Surgeon-performed ultrasound alters pre-operative planning in patients with endemic goiter
Peter J Mazzaglia3, *Sravanthi Puranam1, *Zhou Joy1, *Fletcher Starnes2
1Warren Alpert School of Medicine at Brown University, Providence, RI;2Albany Medical Center, Albany, NY;3Rhode Island Hospital, Providence, RI
Objective: Compare accuracy of physical exam to surgeon-performed ultrasound (SPUS) for assessment of endemic goiter
Design: Criterion standard comparison
Setting: Surgical mission trips to sub-Saharan African countries with high goiter prevalence. Operations were performed at a clinic in Migori, Kenya, and the Military Hospital in Kigali, Rwanda
Patients: 33 sequential patients from areas of endemic goiter who presented for thyroidectomy performed by an endocrine surgeon
Interventions: Surgeon-performed ultrasound using a Phillips LumifyŠ hand held probe for smart phone
Main outcome measures: nodule laterality and tracheal deviation
Results: There were 32 were females and 1 male. Median age was 50 (range 27--67) years old. Median duration of goiter was 7.5 years (range 0.6--30 years). Average goiter volume was 155.6 cc (range 31--688 cc, SD 137.3 cc). 76% of patients were symptomatic: 45% with shortness of breath, 45% with dysphagia, and 30% with voice change. Average TSH was 1.45 (SD 1.29). On physical exam, unilateral goiter was diagnosed in 66%, bilateral disease in 34%, and tracheal deviation in 47%.
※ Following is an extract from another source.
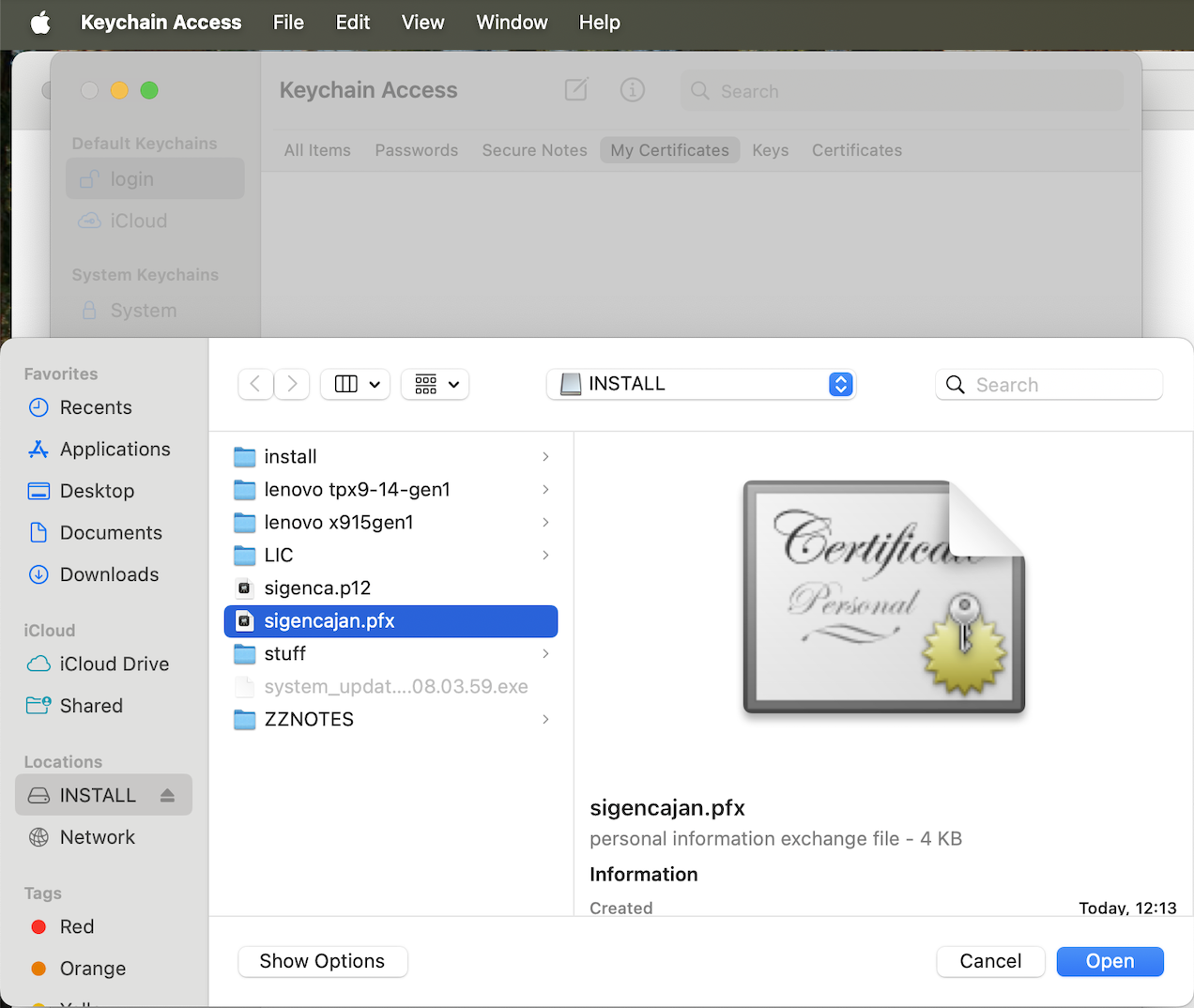The image size is (1194, 1008).
Task: Click the forward navigation arrow
Action: click(x=292, y=384)
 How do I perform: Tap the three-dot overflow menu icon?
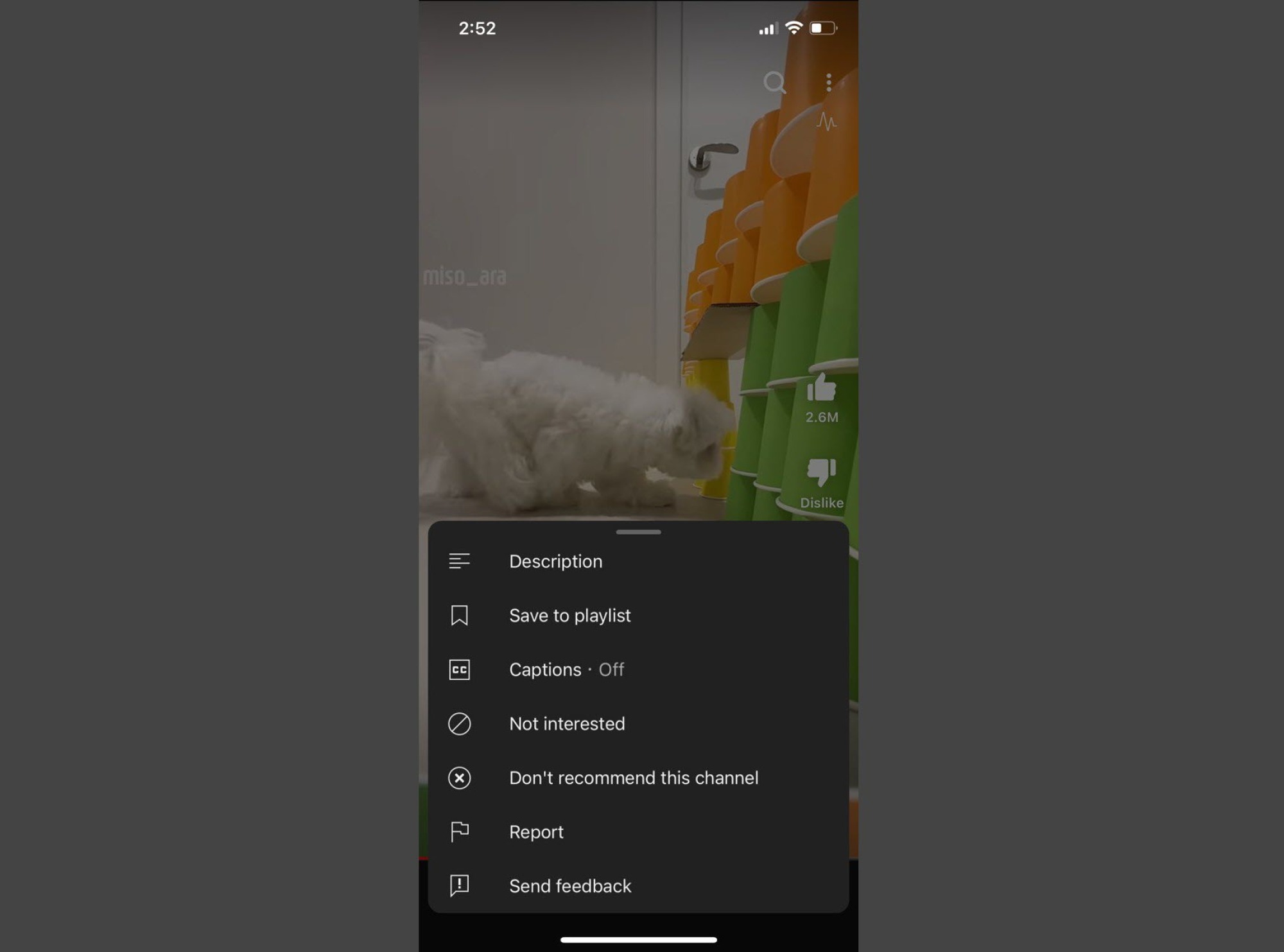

SPUS differed significantly from physical exam in 42% of patients. 34% demonstrated unilateral or bilateral disease, which contradicted the physical exam findings. Discrepancies in the presence of tracheal deviation were also found in 33%. Lobectomy was performed in 66%, sub-total thyroidectomy in 25%, and total or near-total thyroidectomy in 9%. Drains were placed in 64%. Average blood loss was 48 cc (SD 69.8 cc). Complications included one hemorrhage requiring hematoma evacuation. There were no recurrent laryngeal nerve injuries and no mortality.
Conclusions: SPUS proved to be a highly valuable tool in the pre-operative evaluation of patients with endemic goiter, with implications for changing surgical planning and management.